The cover of the October 2014 Atlantic magazine features a white-bearded skateboarder careening crazily above the title of an article that encapsulates American ambivalence about longevity, Ezekiel Emanuel’s “Why I Hope to Die at 75.” I wrote a letter to the editor, calling out the unacknowledged ageism that saturates the issue.
Would the Atlantic publish a cover story about changing gender roles without mentioning sexism? I asked. Or analyze race relations without foregrounding racism? Yet in its pages, ageism goes unmentioned—not to mention, unexamined. For example:
• Emanuel’s statement that “our older years are not of high quality.” Study after study shows people to be happiest at the beginnings and the ends of their lives.
• The presumption that lives that narrow over time are not worth living. The story of Emanuel’s own father belies it.
• The zero-sum reasoning that “stretching out old age” comes at the expense of “saving more young people.” This canes-vs-cradles argument has been debunked by countless gerontologists.
• The premise that age turns people into useless burdens. Far more resources, material and otherwise, have always flowed from older generations to younger ones.
I mailed the letter but I have more to say on the subject. I’m not going to bother with Emanuel’s absurd presumption that he knows how he’ll feel decades from now, and I assume he was reaching for a sensational headline. Emanuel has clearly reflected on death and dying, as befits a bioethicist, and his questions about unnecessary medical tests and interventions down the line make sense. Narcissism and internalized ageism render the rest of the article offensive enough to border on grotesque.

GIVEN INFORMATION
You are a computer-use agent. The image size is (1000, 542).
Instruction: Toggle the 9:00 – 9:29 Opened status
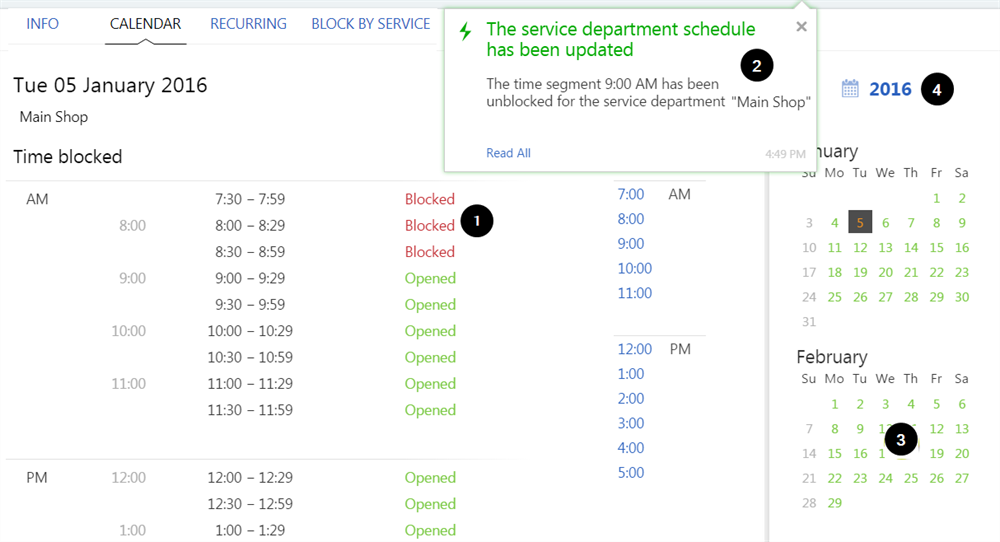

...

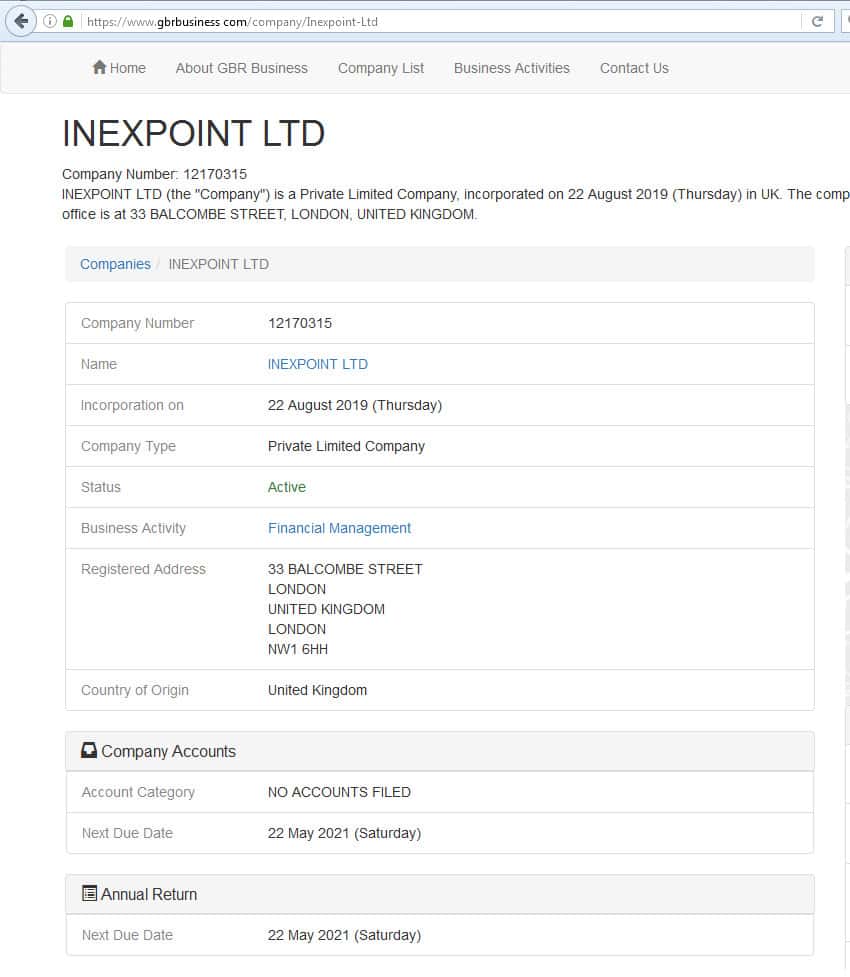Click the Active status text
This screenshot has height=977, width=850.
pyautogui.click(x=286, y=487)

---

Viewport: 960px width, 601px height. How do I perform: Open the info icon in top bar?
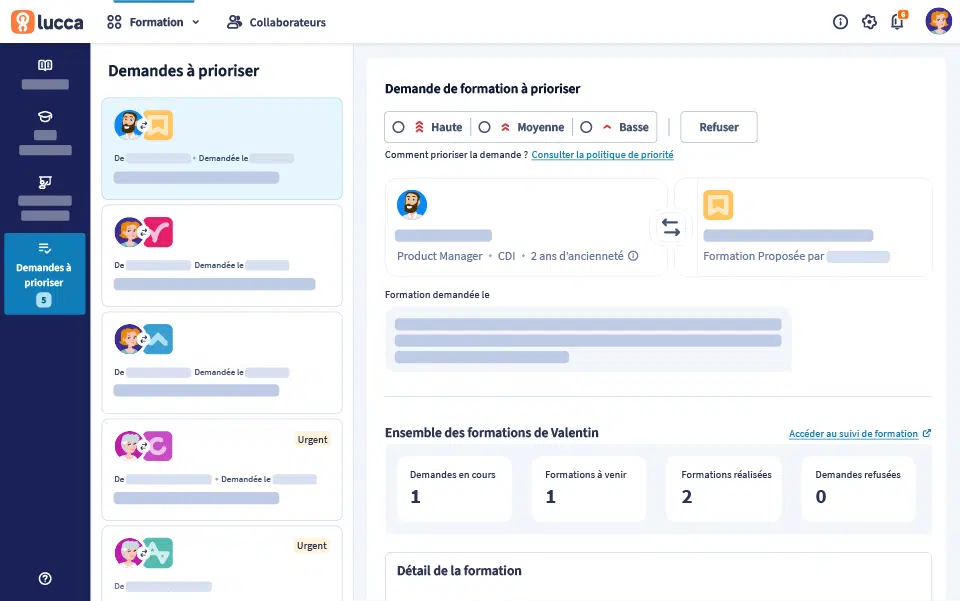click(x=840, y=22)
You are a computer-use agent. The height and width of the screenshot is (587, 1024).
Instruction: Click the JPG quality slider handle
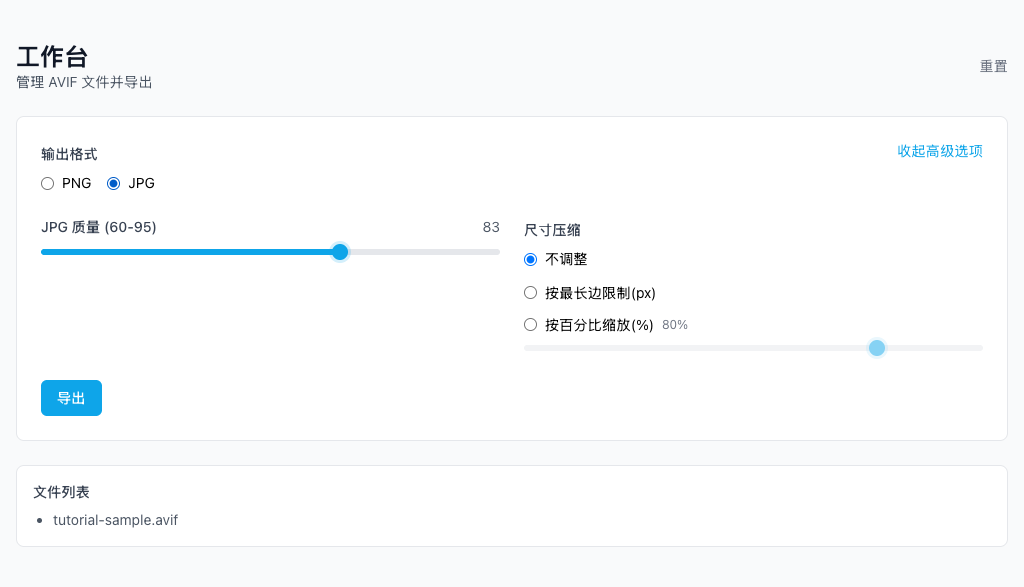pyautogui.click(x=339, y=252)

EXERCISE TASKS
**A)** Please copy, word for word, the part of the essay on ageism that opens with "Would the Atlantic" and closes with "father belies it.".
**B)** What is the title of Ezekiel Emanuel's article named in the essay on ageism?
**C)** Carry the essay on ageism forward from its final sentence.

ANSWERS BY TASK
**A)**
Would the Atlantic publish a cover story about changing gender roles without mentioning sexism? I asked. Or analyze race relations without foregrounding racism? Yet in its pages, ageism goes unmentioned—not to mention, unexamined. For example:
• Emanuel’s statement that “our older years are not of high quality.” Study after study shows people to be happiest at the beginnings and the ends of their lives.
• The presumption that lives that narrow over time are not worth living. The story of Emanuel’s own father belies it.

**B)** "Why I Hope to Die at 75."

**C)**
Living too long, writes Emanuel, “renders many of us, if not disabled, then faltering and declining, a state that may not be worse than death but is nonetheless deprived. It robs us of our creativity and ability to contribute to work, society, the world. It transforms how people experience us, relate to us, and, most important, remember us. We are no longer remembered as vibrant and engaged but as feeble, ineffectual, even pathetic.”
What hubris to imagine that we can control the ways in which we’ll be remembered! And what foolishness to conceive of aging as a simplistic continuum along which younger people come off, well, just better.
This makes a certain sense if you measure productivity the way Emanuel does: by writing symphonies or winning Nobel prizes, or running cities like his brother, Chicago Mayor Rahm Emanuel, or running Hollywood talent agencies like his equally overachieving brother, Ari. These standards leave behind not just their father, a physician who no longer teaches or makes hospital rounds—yet, mystifyingly to his son, “said he was happy”—but almost everyone on the planet. It is regrettably American to value doing over being, an ethos that Ezekiel Emanuel epitomizes and that serves us poorly in late life. No wonder he views the prospect with such dread and contempt.
Emanuel's case for dying at 75 rests on his view that disability renders life not worth living. An awful lot of people living with disabilities would vehemently disagree, and they ought to know. Quality of life is, of course, subjective, as this bioethicist acknowledges, saying he would support the choice of people who want to live as long as possible. Phew—hold the eugenics! Emanuel may indeed keep the ability to scale Kilimanjaro as his benchmark. My guess is that like the vast majority of older Americans, he’ll find plenty of pleasures in life writ smaller—unless he’s still measuring his kingdom by the standards of his overachieving family.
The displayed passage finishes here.